**Your objective**: Each entry, from beginning to end, is to be transcribed verbatim.

+===+

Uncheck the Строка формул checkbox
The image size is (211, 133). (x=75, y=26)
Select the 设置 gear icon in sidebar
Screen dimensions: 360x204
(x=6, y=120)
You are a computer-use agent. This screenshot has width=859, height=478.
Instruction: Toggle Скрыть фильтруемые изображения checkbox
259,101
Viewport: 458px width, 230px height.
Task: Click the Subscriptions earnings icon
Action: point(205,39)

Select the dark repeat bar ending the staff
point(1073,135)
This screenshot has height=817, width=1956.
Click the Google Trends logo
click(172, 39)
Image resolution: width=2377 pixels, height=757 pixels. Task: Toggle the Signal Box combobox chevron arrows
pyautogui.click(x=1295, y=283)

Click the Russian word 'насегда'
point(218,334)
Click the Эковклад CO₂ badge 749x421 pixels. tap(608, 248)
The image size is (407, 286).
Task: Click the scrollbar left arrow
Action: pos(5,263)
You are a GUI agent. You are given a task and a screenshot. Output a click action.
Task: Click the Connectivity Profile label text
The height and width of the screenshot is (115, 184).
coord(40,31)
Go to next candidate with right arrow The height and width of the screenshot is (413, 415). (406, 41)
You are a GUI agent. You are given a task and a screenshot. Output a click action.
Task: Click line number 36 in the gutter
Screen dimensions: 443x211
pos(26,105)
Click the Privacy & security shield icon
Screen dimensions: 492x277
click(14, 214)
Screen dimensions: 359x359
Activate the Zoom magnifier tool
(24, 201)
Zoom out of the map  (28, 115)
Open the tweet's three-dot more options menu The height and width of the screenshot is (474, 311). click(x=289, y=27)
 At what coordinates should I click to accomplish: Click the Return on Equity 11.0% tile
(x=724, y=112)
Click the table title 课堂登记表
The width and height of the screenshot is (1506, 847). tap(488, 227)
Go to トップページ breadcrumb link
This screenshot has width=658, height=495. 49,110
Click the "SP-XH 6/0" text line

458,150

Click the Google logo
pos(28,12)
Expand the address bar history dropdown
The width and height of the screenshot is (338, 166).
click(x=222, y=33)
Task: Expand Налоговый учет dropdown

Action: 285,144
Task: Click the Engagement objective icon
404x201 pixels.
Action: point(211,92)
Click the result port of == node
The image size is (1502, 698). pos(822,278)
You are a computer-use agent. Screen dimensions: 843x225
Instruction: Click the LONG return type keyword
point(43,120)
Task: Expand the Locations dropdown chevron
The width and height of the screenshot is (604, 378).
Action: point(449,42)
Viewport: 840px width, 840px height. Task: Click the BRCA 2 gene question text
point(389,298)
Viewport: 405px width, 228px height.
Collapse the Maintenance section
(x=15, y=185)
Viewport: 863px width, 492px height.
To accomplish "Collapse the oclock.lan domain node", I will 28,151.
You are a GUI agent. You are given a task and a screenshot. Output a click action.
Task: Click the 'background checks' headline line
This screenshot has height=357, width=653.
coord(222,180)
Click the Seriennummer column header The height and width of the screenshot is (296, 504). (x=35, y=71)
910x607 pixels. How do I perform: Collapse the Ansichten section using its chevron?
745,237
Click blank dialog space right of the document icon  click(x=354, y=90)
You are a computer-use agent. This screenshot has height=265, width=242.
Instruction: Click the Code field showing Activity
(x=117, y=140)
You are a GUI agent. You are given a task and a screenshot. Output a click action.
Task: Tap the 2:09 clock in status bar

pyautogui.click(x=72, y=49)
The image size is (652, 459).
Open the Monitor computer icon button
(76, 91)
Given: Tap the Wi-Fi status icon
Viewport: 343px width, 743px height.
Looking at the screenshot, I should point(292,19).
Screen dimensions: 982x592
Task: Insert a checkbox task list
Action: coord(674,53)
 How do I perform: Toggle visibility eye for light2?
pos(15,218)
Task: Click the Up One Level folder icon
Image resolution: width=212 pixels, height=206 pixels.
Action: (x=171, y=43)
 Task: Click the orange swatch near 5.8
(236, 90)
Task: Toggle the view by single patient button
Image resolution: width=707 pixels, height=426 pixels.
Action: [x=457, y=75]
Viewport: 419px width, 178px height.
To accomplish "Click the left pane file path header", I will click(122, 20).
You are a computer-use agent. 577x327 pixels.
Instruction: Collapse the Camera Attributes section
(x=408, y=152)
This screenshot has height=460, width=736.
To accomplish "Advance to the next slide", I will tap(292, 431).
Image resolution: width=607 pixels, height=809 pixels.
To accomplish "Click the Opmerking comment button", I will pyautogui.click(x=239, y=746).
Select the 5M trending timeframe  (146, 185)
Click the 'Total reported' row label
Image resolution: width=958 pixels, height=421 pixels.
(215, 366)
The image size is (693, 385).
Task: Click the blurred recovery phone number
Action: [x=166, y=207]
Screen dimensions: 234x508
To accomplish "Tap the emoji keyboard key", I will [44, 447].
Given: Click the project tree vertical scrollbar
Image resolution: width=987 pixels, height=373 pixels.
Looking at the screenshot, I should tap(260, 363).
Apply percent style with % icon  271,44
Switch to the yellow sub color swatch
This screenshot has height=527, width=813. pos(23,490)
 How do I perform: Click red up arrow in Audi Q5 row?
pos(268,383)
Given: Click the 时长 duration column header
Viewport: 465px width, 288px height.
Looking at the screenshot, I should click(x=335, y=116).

+===+

**Finished exercise**:
Uncheck the Строка формул checkbox
The image size is (211, 133). (x=75, y=26)
Select the 设置 gear icon in sidebar
Screen dimensions: 360x204
(x=6, y=120)
You are a computer-use agent. This screenshot has width=859, height=478.
Instruction: Toggle Скрыть фильтруемые изображения checkbox
259,101
Viewport: 458px width, 230px height.
Task: Click the Subscriptions earnings icon
Action: point(205,39)

Select the dark repeat bar ending the staff
point(1073,135)
This screenshot has height=817, width=1956.
Click the Google Trends logo
click(172, 39)
Image resolution: width=2377 pixels, height=757 pixels. Task: Toggle the Signal Box combobox chevron arrows
pyautogui.click(x=1295, y=283)

Click the Russian word 'насегда'
point(218,334)
Click the Эковклад CO₂ badge 749x421 pixels. tap(608, 248)
The image size is (407, 286).
Task: Click the scrollbar left arrow
Action: pos(5,263)
You are a GUI agent. You are given a task and a screenshot. Output a click action.
Task: Click the Connectivity Profile label text
The height and width of the screenshot is (115, 184).
coord(40,31)
Go to next candidate with right arrow The height and width of the screenshot is (413, 415). (406, 41)
You are a GUI agent. You are given a task and a screenshot. Output a click action.
Task: Click line number 36 in the gutter
Screen dimensions: 443x211
pos(26,105)
Click the Privacy & security shield icon
Screen dimensions: 492x277
click(14, 214)
Screen dimensions: 359x359
Activate the Zoom magnifier tool
(24, 201)
Zoom out of the map  (28, 115)
Open the tweet's three-dot more options menu The height and width of the screenshot is (474, 311). click(x=289, y=27)
 At what coordinates should I click to accomplish: Click the Return on Equity 11.0% tile
(x=724, y=112)
Click the table title 课堂登记表
The width and height of the screenshot is (1506, 847). tap(488, 227)
Go to トップページ breadcrumb link
This screenshot has width=658, height=495. 49,110
Click the "SP-XH 6/0" text line

458,150

Click the Google logo
pos(28,12)
Expand the address bar history dropdown
The width and height of the screenshot is (338, 166).
click(x=222, y=33)
Task: Expand Налоговый учет dropdown

Action: 285,144
Task: Click the Engagement objective icon
404x201 pixels.
Action: point(211,92)
Click the result port of == node
The image size is (1502, 698). pos(822,278)
You are a computer-use agent. Screen dimensions: 843x225
Instruction: Click the LONG return type keyword
point(43,120)
Task: Expand the Locations dropdown chevron
The width and height of the screenshot is (604, 378).
Action: point(449,42)
Viewport: 840px width, 840px height. Task: Click the BRCA 2 gene question text
point(389,298)
Viewport: 405px width, 228px height.
Collapse the Maintenance section
(x=15, y=185)
Viewport: 863px width, 492px height.
To accomplish "Collapse the oclock.lan domain node", I will 28,151.
You are a GUI agent. You are given a task and a screenshot. Output a click action.
Task: Click the 'background checks' headline line
This screenshot has height=357, width=653.
coord(222,180)
Click the Seriennummer column header The height and width of the screenshot is (296, 504). (x=35, y=71)
910x607 pixels. How do I perform: Collapse the Ansichten section using its chevron?
745,237
Click blank dialog space right of the document icon  click(x=354, y=90)
You are a computer-use agent. This screenshot has height=265, width=242.
Instruction: Click the Code field showing Activity
(x=117, y=140)
You are a GUI agent. You are given a task and a screenshot. Output a click action.
Task: Tap the 2:09 clock in status bar

pyautogui.click(x=72, y=49)
The image size is (652, 459).
Open the Monitor computer icon button
(76, 91)
Given: Tap the Wi-Fi status icon
Viewport: 343px width, 743px height.
Looking at the screenshot, I should point(292,19).
Screen dimensions: 982x592
Task: Insert a checkbox task list
Action: coord(674,53)
 How do I perform: Toggle visibility eye for light2?
pos(15,218)
Task: Click the Up One Level folder icon
Image resolution: width=212 pixels, height=206 pixels.
Action: (x=171, y=43)
 Task: Click the orange swatch near 5.8
(236, 90)
Task: Toggle the view by single patient button
Image resolution: width=707 pixels, height=426 pixels.
Action: [x=457, y=75]
Viewport: 419px width, 178px height.
To accomplish "Click the left pane file path header", I will click(122, 20).
You are a computer-use agent. 577x327 pixels.
Instruction: Collapse the Camera Attributes section
(x=408, y=152)
This screenshot has height=460, width=736.
To accomplish "Advance to the next slide", I will tap(292, 431).
Image resolution: width=607 pixels, height=809 pixels.
To accomplish "Click the Opmerking comment button", I will pyautogui.click(x=239, y=746).
Select the 5M trending timeframe  (146, 185)
Click the 'Total reported' row label
Image resolution: width=958 pixels, height=421 pixels.
(215, 366)
The image size is (693, 385).
Task: Click the blurred recovery phone number
Action: [x=166, y=207]
Screen dimensions: 234x508
To accomplish "Tap the emoji keyboard key", I will [44, 447].
Given: Click the project tree vertical scrollbar
Image resolution: width=987 pixels, height=373 pixels.
Looking at the screenshot, I should tap(260, 363).
Apply percent style with % icon  271,44
Switch to the yellow sub color swatch
This screenshot has height=527, width=813. pos(23,490)
 How do I perform: Click red up arrow in Audi Q5 row?
pos(268,383)
Given: Click the 时长 duration column header
Viewport: 465px width, 288px height.
Looking at the screenshot, I should click(x=335, y=116).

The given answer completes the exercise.